AC/DC at The Olympic Stadium, London 4/6/16

After successfully purchasing two tickets for this AC/DC gig the minute they went on sale last December I was gutted to later learn that a number of dates were being pulled because of Brian Johnson’s hearing problems, but also mystified to read in the announcement that they hoped to resume the tour “likely with a guest vocalist.” Just how was that going to work out?

A huge amount of controversy ensued about the way Brian Johnson had been treated, about whether the band was right to carry on and if (in the light of also losing founder, Malcolm Young, and drummer, Phil Rudd) the dignified thing was to call it a day once and for all and put the AC/DC name to rest. The subsequent rumours and then confirmation that it was to be Axl Rose replacing Johnson for the remainder of this tour merely stoked the controversy even further.

◆ Given material
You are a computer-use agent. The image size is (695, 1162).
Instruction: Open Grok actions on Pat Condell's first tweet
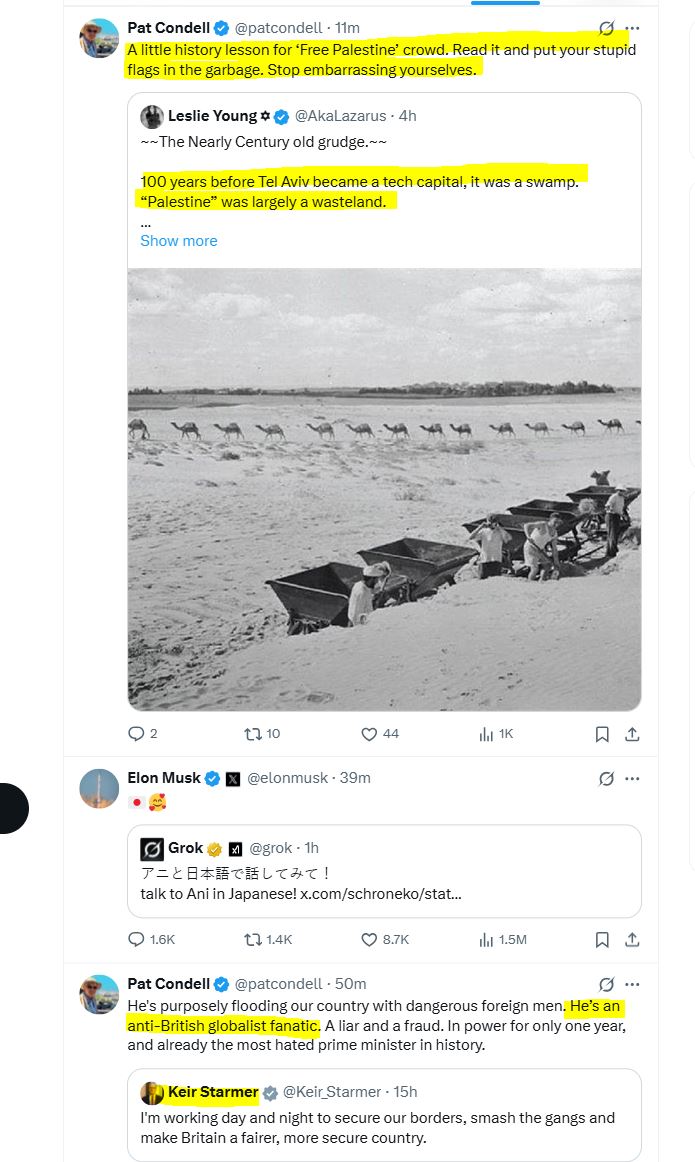(605, 28)
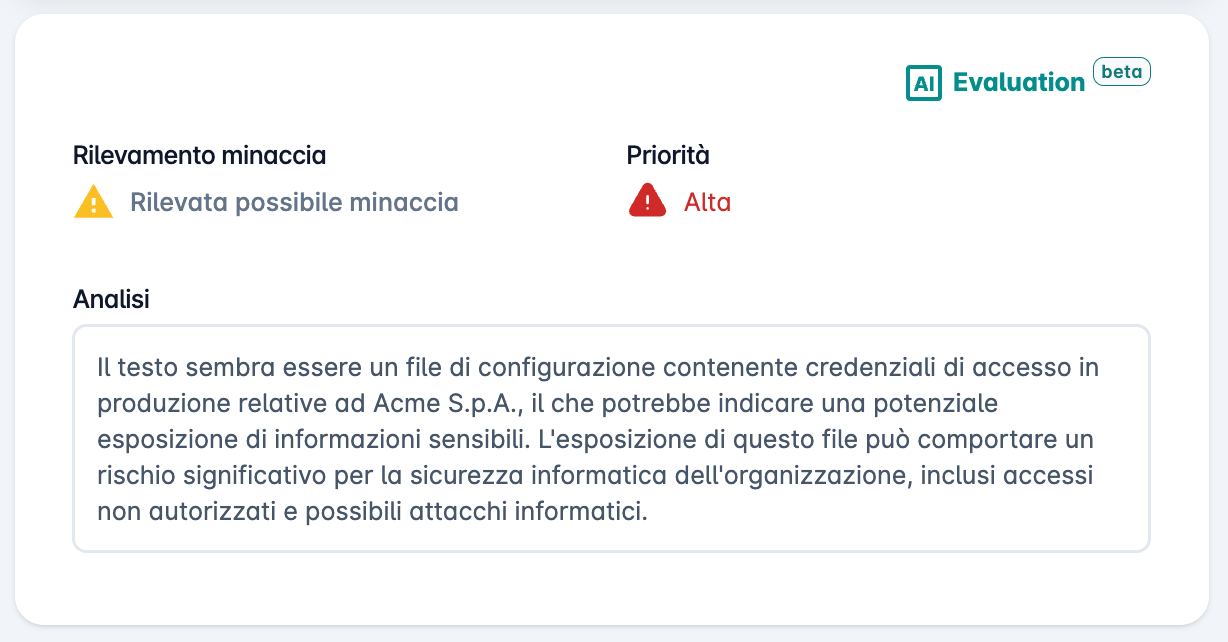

◆ Job 1
In the AC/DC concert review, who was confirmed as Brian Johnson's replacement for the remainder of the tour?
◆ Job 2
Please echo the AC/DC concert review, starting at "After successfully purchasing" and ending at "to work out?".
◆ Job 3
In one to three sentences, explain why the writer of the AC/DC concert review was gutted after buying tickets.

◆ Worked answer 1
Axl Rose

◆ Worked answer 2
After successfully purchasing two tickets for this AC/DC gig the minute they went on sale last December I was gutted to later learn that a number of dates were being pulled because of Brian Johnson’s hearing problems, but also mystified to read in the announcement that they hoped to resume the tour “likely with a guest vocalist.” Just how was that going to work out?

◆ Worked answer 3
The writer bought two tickets the minute they went on sale last December. Later the writer learned that a number of dates were being pulled because of Brian Johnson's hearing problems.